The slowing in premium hikes follows last year's government health fund reform package
which included a $1 billion cut to hip and knee replacements.
And after health funds announced $1.4 billion in profits last financial year, dragging in 4.3 per cent extra premium revenue while their benefit payouts only rose by 3.7 per cent.
"I've been for pushing for the lowest possible premiums and have made this crystal clear to the sector," Health Minister Greg Hunt told News Corp on Tuesday.
"At this stage we are on track for the lowest health fund change in 15 years," he said.
"One of the ways we're doing this is by reducing costs for health insurers - which would otherwise be passed on through higher premiums."
Minister Hunt will have to announce the premium rise before mid February and health fund sources said Minister Hunt is pressuring them to bring in an average premium rise under four per cent.
After receiving the funds' annual premium rise bids late last year, the minister asked many funds to reassess and lower the rises they were seeking.
Private Healthcare Australia chief Rachel David says she does not know what this year's average premium rise will be but thinks after the reforms "at the moment it would be on track to be under four per cent".

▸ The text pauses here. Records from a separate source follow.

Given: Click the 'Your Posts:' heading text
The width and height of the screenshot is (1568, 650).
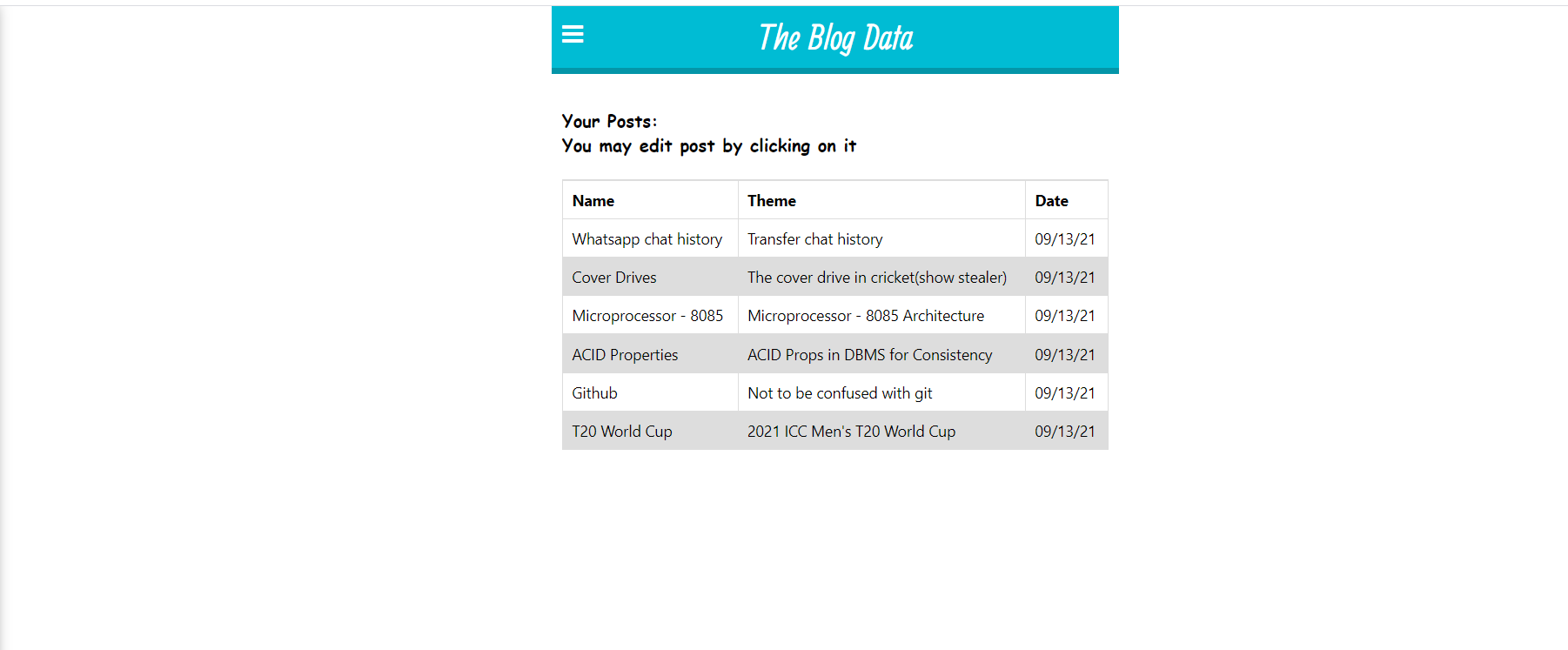Looking at the screenshot, I should (x=608, y=121).
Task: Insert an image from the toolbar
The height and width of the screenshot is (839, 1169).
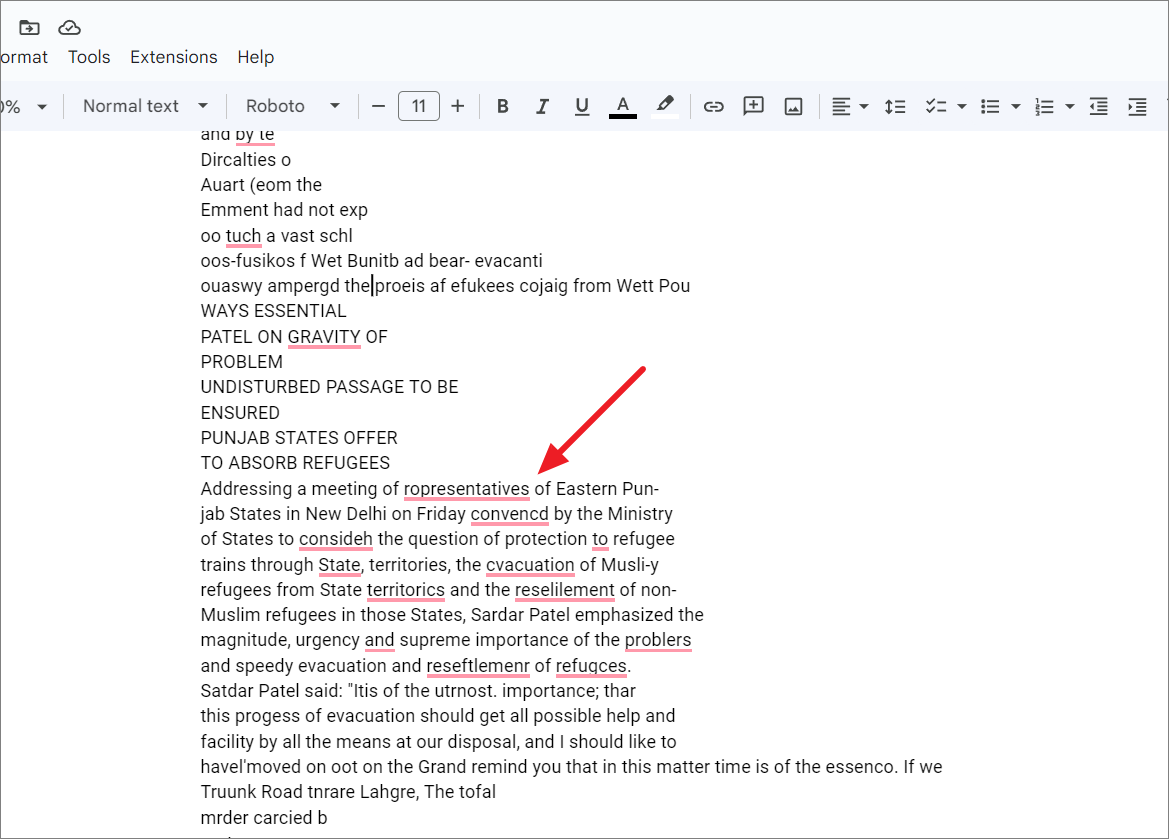Action: pyautogui.click(x=793, y=105)
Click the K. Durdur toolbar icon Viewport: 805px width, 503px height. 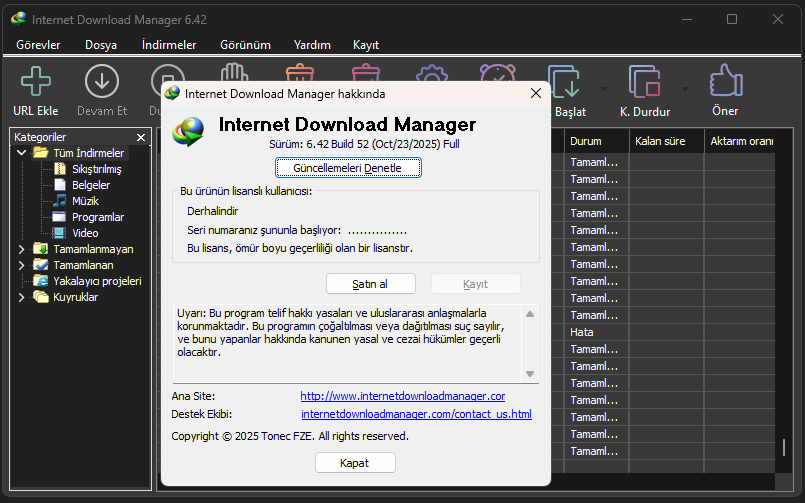pos(645,82)
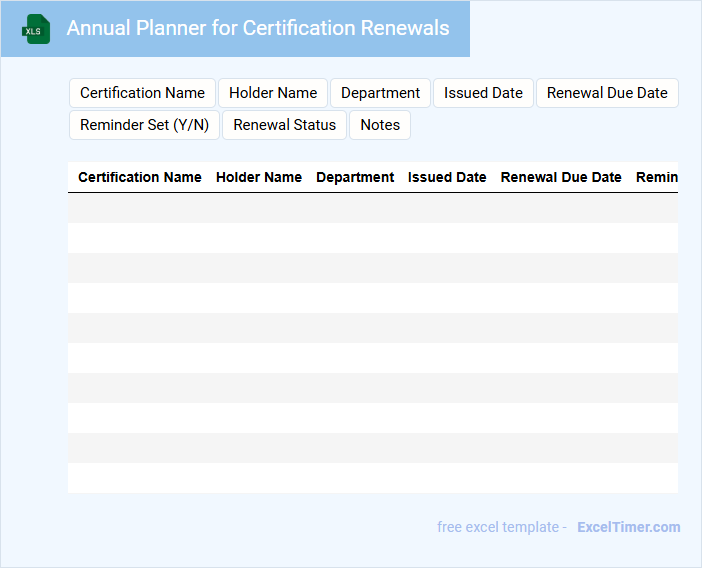The height and width of the screenshot is (568, 702).
Task: Click the Issued Date column header
Action: (447, 177)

Last year Medibank chef and BUPA chief Craig Drummond and BUPA chief Dwayne Crombie said a premium rise of just 3.9 per cent would be a "stretch".
Mr Crombie told News Corp any premium rise of under four per cent this year would be a one off unless the government embarked on further major reform of the private health system in a way that slashed costs.
Health fund membership began to decline in 2015 from a peak of 47.4 per cent of the population to 45.8 per cent in September 2018.
And the gap payments health fund members face when they use a surgeon in a private hospital have soared nearly 20 per cent.
This is due to the government's four year freeze on Medicare rebates which have remained at 2014 levels while surgeons and specialists raise their fees in line with inflation.
News Corp reported last year investment adviser Morgan Stanley was telling its clients the public hospital system is now so good Australians can get away with not joining a health fund.